** Available data follows **

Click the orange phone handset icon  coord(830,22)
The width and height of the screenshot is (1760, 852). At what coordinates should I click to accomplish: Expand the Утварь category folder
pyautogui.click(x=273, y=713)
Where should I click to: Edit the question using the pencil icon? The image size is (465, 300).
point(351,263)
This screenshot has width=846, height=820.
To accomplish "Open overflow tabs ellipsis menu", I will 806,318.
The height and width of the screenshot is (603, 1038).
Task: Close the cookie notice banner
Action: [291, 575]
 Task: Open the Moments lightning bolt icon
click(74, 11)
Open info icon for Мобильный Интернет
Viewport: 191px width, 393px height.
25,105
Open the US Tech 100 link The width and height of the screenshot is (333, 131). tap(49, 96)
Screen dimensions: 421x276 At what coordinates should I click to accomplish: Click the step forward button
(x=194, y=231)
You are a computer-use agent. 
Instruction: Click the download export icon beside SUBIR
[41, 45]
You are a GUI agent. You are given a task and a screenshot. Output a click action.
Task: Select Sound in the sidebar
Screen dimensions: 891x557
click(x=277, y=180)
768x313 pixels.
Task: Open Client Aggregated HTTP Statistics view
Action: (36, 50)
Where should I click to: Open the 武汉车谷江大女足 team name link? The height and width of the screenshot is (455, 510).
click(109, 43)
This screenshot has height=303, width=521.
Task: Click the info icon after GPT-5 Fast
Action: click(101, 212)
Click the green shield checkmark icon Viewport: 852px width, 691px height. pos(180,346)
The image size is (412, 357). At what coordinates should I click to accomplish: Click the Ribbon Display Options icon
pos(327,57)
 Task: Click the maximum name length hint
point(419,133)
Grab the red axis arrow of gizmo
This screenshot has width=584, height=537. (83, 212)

** End of Available data **

Task:
All lines from the one containing "Instruction: Click the" through the end of the records, both ends included, are to be quoted exactly; please add nothing else.

Reply to the task:
Instruction: Click the download export icon beside SUBIR
[41, 45]
You are a GUI agent. You are given a task and a screenshot. Output a click action.
Task: Select Sound in the sidebar
Screen dimensions: 891x557
click(x=277, y=180)
768x313 pixels.
Task: Open Client Aggregated HTTP Statistics view
Action: (36, 50)
Where should I click to: Open the 武汉车谷江大女足 team name link? The height and width of the screenshot is (455, 510).
click(109, 43)
This screenshot has height=303, width=521.
Task: Click the info icon after GPT-5 Fast
Action: click(101, 212)
Click the green shield checkmark icon Viewport: 852px width, 691px height. pos(180,346)
The image size is (412, 357). At what coordinates should I click to accomplish: Click the Ribbon Display Options icon
pos(327,57)
 Task: Click the maximum name length hint
point(419,133)
Grab the red axis arrow of gizmo
This screenshot has width=584, height=537. (83, 212)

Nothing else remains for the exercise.